- Swanwick Location within Hampshire
- OS grid reference: SU5109
- District: Fareham;
- Shire county: Hampshire;
- Region: South East;
- Country: England
- Sovereign state: United Kingdom
- Post town: SOUTHAMPTON
- Postcode district: SO31
- Dialling code: 01489
- Police: Hampshire and Isle of Wight
- Fire: Hampshire and Isle of Wight
- Ambulance: South Central
- UK Parliament: Hamble Valley;

= Swanwick, Hampshire =

Village in Hampshire, England

Swanwick (/ˈswɒnɪk/) is a village in Hampshire, England, east of the River Hamble and north of the M27 motorway.
The village is located within the borough of Fareham and is the site of the London Area Control Centre (LACC) and the London Terminal Control Centre (LTCC), part of National Air Traffic Services Air Traffic Control Centre, and Bursledon Brickworks, the last remaining example of a Victorian steam-powered brickworks.

Swanwick has no real village centre and the only commercial premises of note is the Elm Tree Public House. Since the 1980s, the gradual spread of housing developments has meant that Swanwick has partly merged with the new development of Whiteley although the only direct vehicular access is via Yew Tree Drive (once a bus only route).

Swanwick railway station on the West Coastway Line is approximately one mile south of the village and is nearer Park Gate than Swanwick.

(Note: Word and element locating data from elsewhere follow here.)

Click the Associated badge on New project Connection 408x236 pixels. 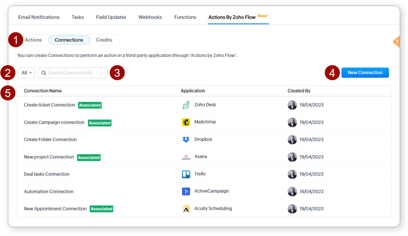[x=89, y=158]
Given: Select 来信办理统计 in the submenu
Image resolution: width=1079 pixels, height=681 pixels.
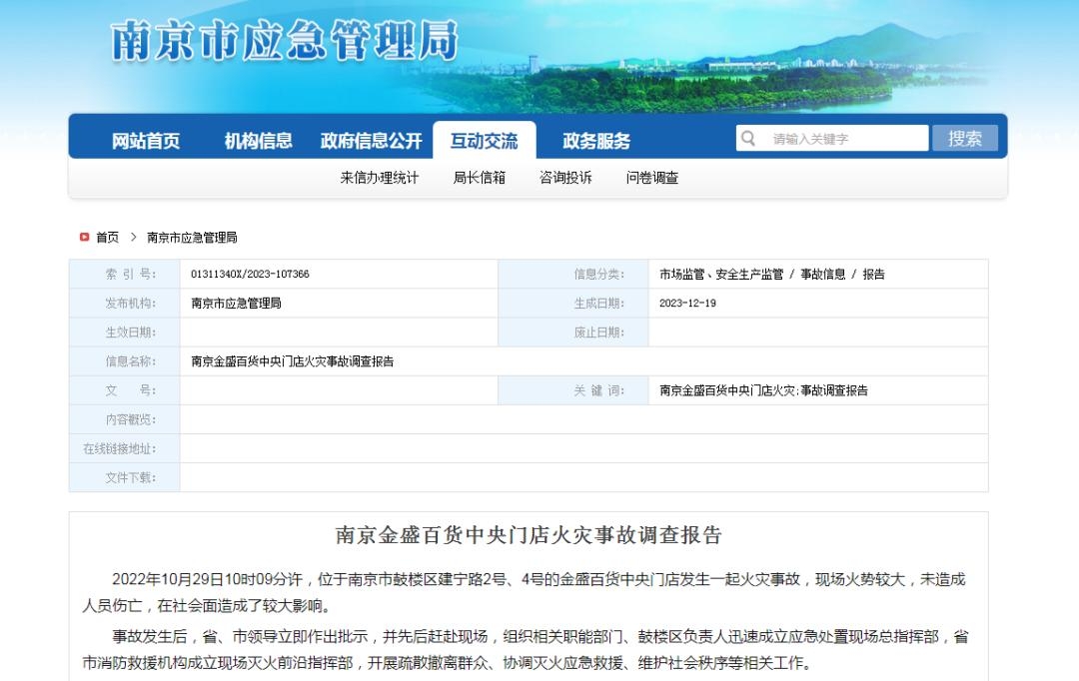Looking at the screenshot, I should [x=381, y=178].
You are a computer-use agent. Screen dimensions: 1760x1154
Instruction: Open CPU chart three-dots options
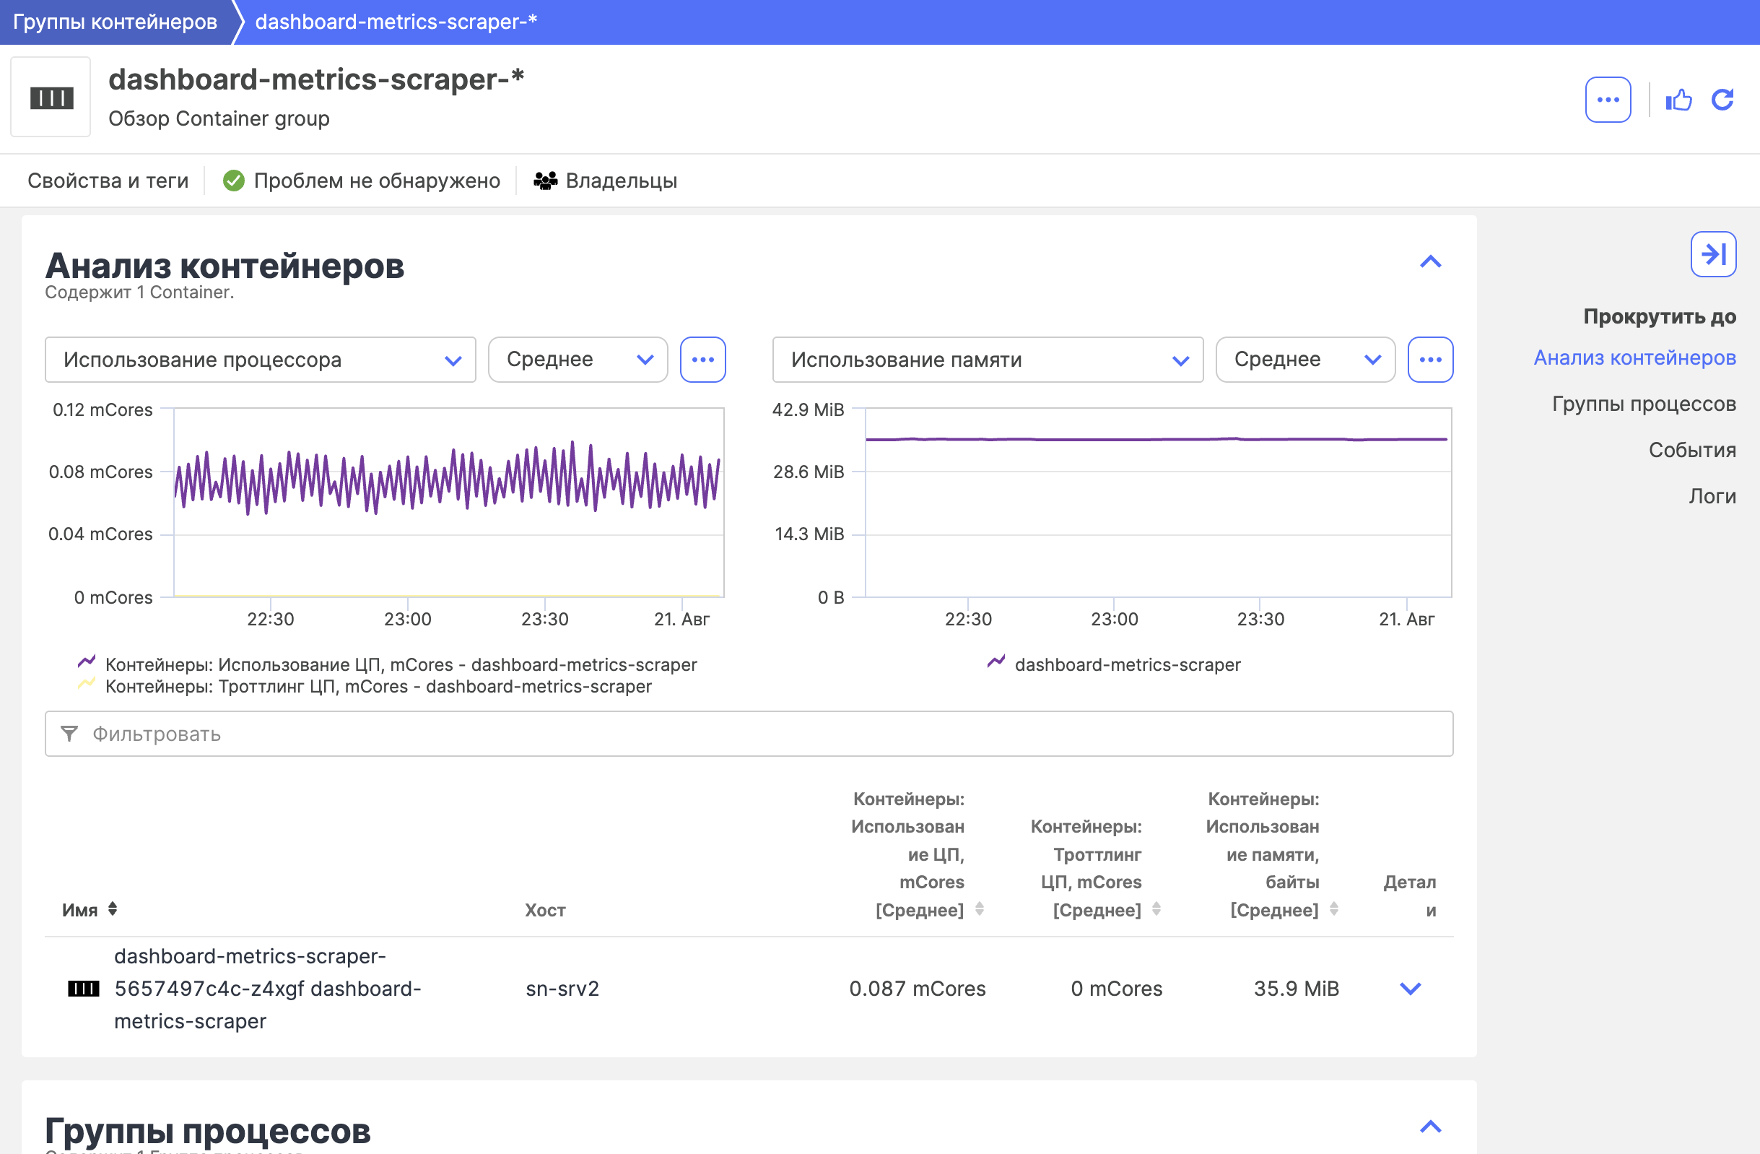point(702,360)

The village's "twin" Lower Swanwick is situated two miles west of the village on the edge of the River Hamble.

==History==
Human activity at Swanwick dates back to the Bronze Age. It is understood that a ritual from the era involved the digging of shafts or wells to the underworld; one such shaft at Swanwick was found to contain 20 cylindrical loom-weights and a wooden post with organic residues believed to be the remains of flesh and blood. A refuse pit dating from Roman times has also been found at Swanwick.

In the autumn of 877 AD Alfred the Great blockaded the city of Exeter in order to capture the band of pagans there; some of the pagans fled by sea and were pursued by king's ships to Swanwick where the pagans' boats were sunk after a month at sea. Some historians have debated whether this was at Swanwick in Hampshire, or a coastal settlement called Sanewick in Dorset. Some accounts indicate that the pagans, who were Danish, lost some 120 vessels at Swanwick.

The Post Office Directory of 1855 listed Swanwick as a hamlet within the parish of Titchfield (itself the largest parish in the county of Hampshire at the time). The hamlet had an independent chapel and four residents were listed: a gentleman by the name of William B Gates, a farmer (John Crosskey), a blacksmith (Richard Hewett) and a grocer (Thomas Privett).

Around the beginning of the 20th century the area around Swanwick was noted for its strawberry beds. Strawberry farming remained a feature of the area, and in 1961 strawberries from Swanwick were being cooled immediately after picking as an experimental way of retaining quality and freshness for longer. Swanwick's cooled strawberries were being transported to markets as far away as Leeds, Manchester and Glasgow.

The air traffic area control centre at Swanwick was brought into operation in 2002. A control centre for London City Airport, 80 miles away, was added in January 2021 using a remotely operated digital system.

==Landmarks==
The area houses Bursledon Brickworks Museum and Swanwick Lakes Nature Reserve. The Brickworks Museum, also known as 'Bursledon Brickworks', is a volunteer-run museum; it is purportedly the UK's sole surviving Victorian steam-driven brickworks. The nature reserve is an area of about 80 acres, that was formed from clay pit excavations. Owned by NATS, the site is managed by the Hampshire and Isle of Wight Wildlife Trust and is a Site of Nature Conservation Interest. Both NATS and the Nature Reserve formed part of the original brickworks.